Re: percentile value check can be slow

From: David Fetter <david(at)fetter(dot)org>
To: Tomas Vondra <tomas(dot)vondra(at)2ndquadrant(dot)com>
Cc: Tom Lane <tgl(at)sss(dot)pgh(dot)pa(dot)us>, jotpe <jotpe(at)posteo(dot)de>, PostgreSQL-development <pgsql-hackers(at)postgresql(dot)org>
Subject: Re: percentile value check can be slow
Date: 2017-11-19 02:10:10
Message-ID: 20171119021009.GJ4411@fetter.org
Views: Raw Message | Whole Thread | Download mbox | Resend email
Thread:
Lists: pgsql-hackers

On Sat, Nov 18, 2017 at 11:05:47PM +0100, Tomas Vondra wrote:
> Hi,
>
> On 11/18/2017 10:30 PM, David Fetter wrote:
> > On Sat, Nov 18, 2017 at 10:44:36AM -0500, Tom Lane wrote:
> >> jotpe <jotpe(at)posteo(dot)de> writes:
> >>> I tried to enter invalid percentile fractions, and was astonished
> >>> that it seems to be checked after many work is done?
> >>
> >> IIRC, only the aggregate's final-function is concerned with direct
> >> arguments, so it's not all that astonishing.
> >
> > It may not be surprising from the point of view of a systems
> > programmer, but it's pretty surprising that this check is deferred to
> > many seconds in when the system has all the information it need in
> > order to establish this before execution begins.
> >
> > I'm not sure I see an easy way to do this check early, but it's worth
> > trying on grounds of POLA violation. I have a couple of ideas on how
> > to do this, one less invasive but hinky, the other a lot more invasive
> > but better overall.
> >
> > Ugly Hack With Ugly Performance Consequences:
> > Inject a subtransaction at the start of execution that supplies an
> > empty input to the final function with the supplied direct
> > arguments.
>
> I'm pretty sure you realize this is quite unlikely to get accepted.

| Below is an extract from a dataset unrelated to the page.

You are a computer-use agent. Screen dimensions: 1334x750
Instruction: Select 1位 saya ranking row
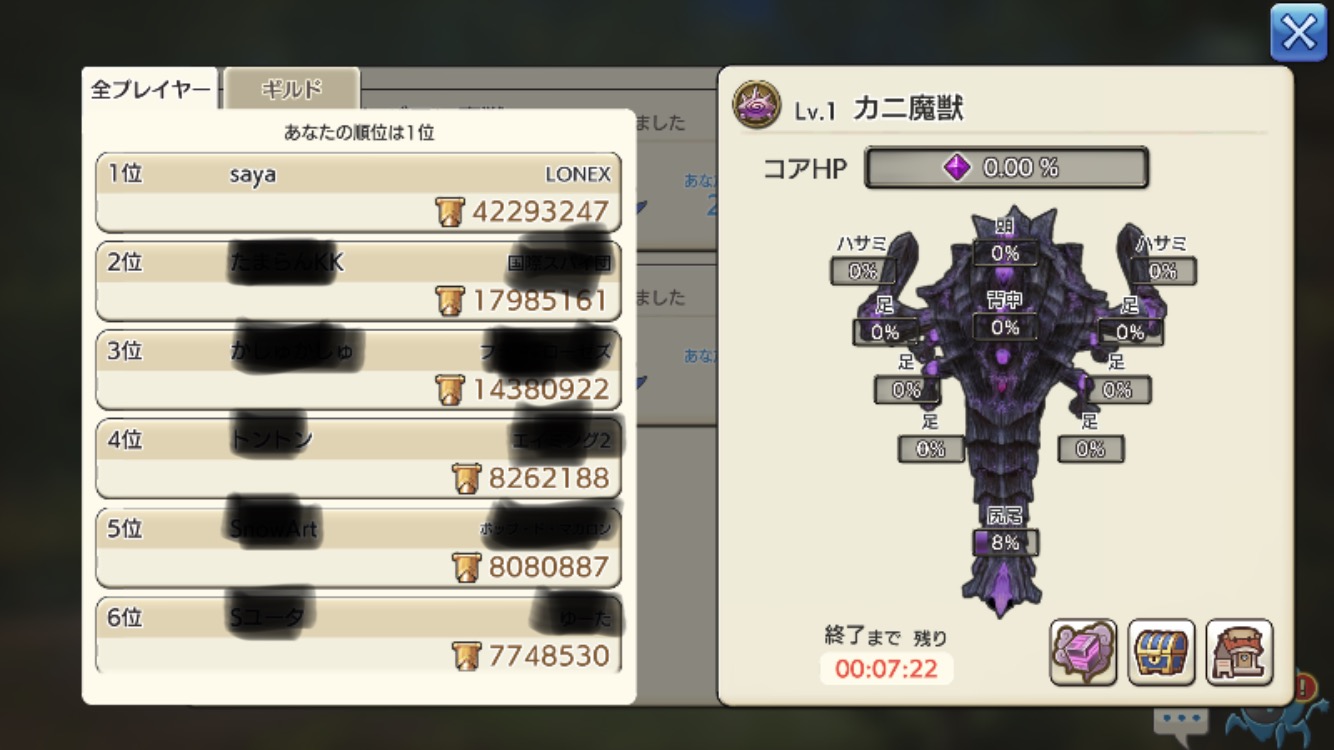pos(358,193)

I should hope not, but I mentioned it because I'd like to get it on
the record as rejected.

> > Bigger Lift:
> > Require a separate recognizer function direct arguments and fire
> > it during post-parse analysis. Perhaps this could be called
> > recognizer along with the corresponding mrecognizer. It's not
> > clear that it's sane to have separate ones, but I thought I'd
> > bring it up for completeness.
> >
>
> Is 'recognizer' an established definition I should know? Is it the same
> as 'validator' or is it something new/different?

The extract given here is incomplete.